SLIDESHOW: CLICK ON THE PHOTO TO PLAY SLIDESHOW. A young Fred Couples.
For those of you who play golf or follow golf on television this is the week of the Masters tournament in Augusta and the world will be watching Tiger Woods and his search for redemption and forgiveness as he renews his miraculous artistry with a golf club. We wish him well on all accounts.
Local golf hero Fred Couples is a past winner at the Masters and has been playing lights out recently and is always a crowd favorite.
Rudy Bundas, now deceased, was a playing buddy of mine at Burien's Rainier Golf Club. He was noted not so much for his golf trophies but more for his addiction to his cribbage game.
He often wandered through the clubhouse clutching his cribbage board and deck of cards shouting his battle cry, "I have no fear of you.''
Rudy was nationally known for his skill as an artist with brush or pen and ink. An honors graduate of the Cleveland Art Institute, Rudy was portraitist for Sen. Henry Jackson, Gov. Al Rosellini, Sen.Warren Magnuson, Sen. Edmund Muskie and, yes, even famed hacker Jerry Robinson.
Born in a tiny town in Hungary, Rudy was left to live with his dad after his mother went to America. Dad was a severely wounded First World War veteran who died a few months later. Orphaned, Rudy was seven
when relatives arranged to send him to his mother in Cleveland .She later moved with him to Seattle.
He grew up near Jefferson Park golf course on Beacon Hill and got to be a pretty good golfer and an excellent putter.
It was there that he met Fred Couples who has dazzled the world's golfers with his engaging grin and effortless swing for 35 years.
As a Master's Champion, Freddy is in competition this week in Augusta.
Here is what Rudy told me when I asked if he ever played with Freddy Couples:
One fine summer Saturday morning, a number of the regular weekend golfers were milling around the putting greens at Jefferson Park golf course on Beacon Hill waiting for starting times when Hans Turner, one of Seattle's finest amateurs suggested a two bit putting contest among us.

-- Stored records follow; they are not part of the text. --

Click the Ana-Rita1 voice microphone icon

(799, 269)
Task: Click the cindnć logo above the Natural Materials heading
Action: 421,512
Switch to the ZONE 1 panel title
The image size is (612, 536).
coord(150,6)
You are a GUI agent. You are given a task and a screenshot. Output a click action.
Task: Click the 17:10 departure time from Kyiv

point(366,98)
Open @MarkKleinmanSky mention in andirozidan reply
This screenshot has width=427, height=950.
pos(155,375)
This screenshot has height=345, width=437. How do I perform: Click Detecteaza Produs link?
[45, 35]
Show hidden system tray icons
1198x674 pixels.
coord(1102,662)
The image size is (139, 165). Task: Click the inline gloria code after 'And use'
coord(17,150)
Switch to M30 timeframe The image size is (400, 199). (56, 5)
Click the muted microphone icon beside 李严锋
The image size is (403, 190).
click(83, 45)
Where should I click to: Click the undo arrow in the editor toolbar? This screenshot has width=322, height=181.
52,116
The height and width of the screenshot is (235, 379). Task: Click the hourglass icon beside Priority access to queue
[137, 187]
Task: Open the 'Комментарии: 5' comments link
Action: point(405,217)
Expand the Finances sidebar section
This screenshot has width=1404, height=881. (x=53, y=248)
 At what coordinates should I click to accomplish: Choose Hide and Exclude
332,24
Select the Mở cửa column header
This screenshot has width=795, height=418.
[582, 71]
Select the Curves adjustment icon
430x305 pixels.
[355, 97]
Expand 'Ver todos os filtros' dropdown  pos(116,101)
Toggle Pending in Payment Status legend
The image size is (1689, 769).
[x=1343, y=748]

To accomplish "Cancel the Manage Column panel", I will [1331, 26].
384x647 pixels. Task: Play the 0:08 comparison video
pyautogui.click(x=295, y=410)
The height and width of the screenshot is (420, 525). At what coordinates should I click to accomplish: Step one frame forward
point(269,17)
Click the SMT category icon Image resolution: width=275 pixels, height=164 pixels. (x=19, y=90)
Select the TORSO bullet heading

These were all fine golfers including Pete Caso, Jay Turner, Marshall Dallas, Steve Opacich, and Takie Yoshijima. There were about 10 guys in the elimination contest and one or two would drop out as we made our way along. The contest went on until finally it was just Freddy and Rudy. On the 33rd hole it was Fred's turn to pick the next hole and he picked a long one, about 30 feet, which he canned, and I came up short.
He won the $2.50 purse.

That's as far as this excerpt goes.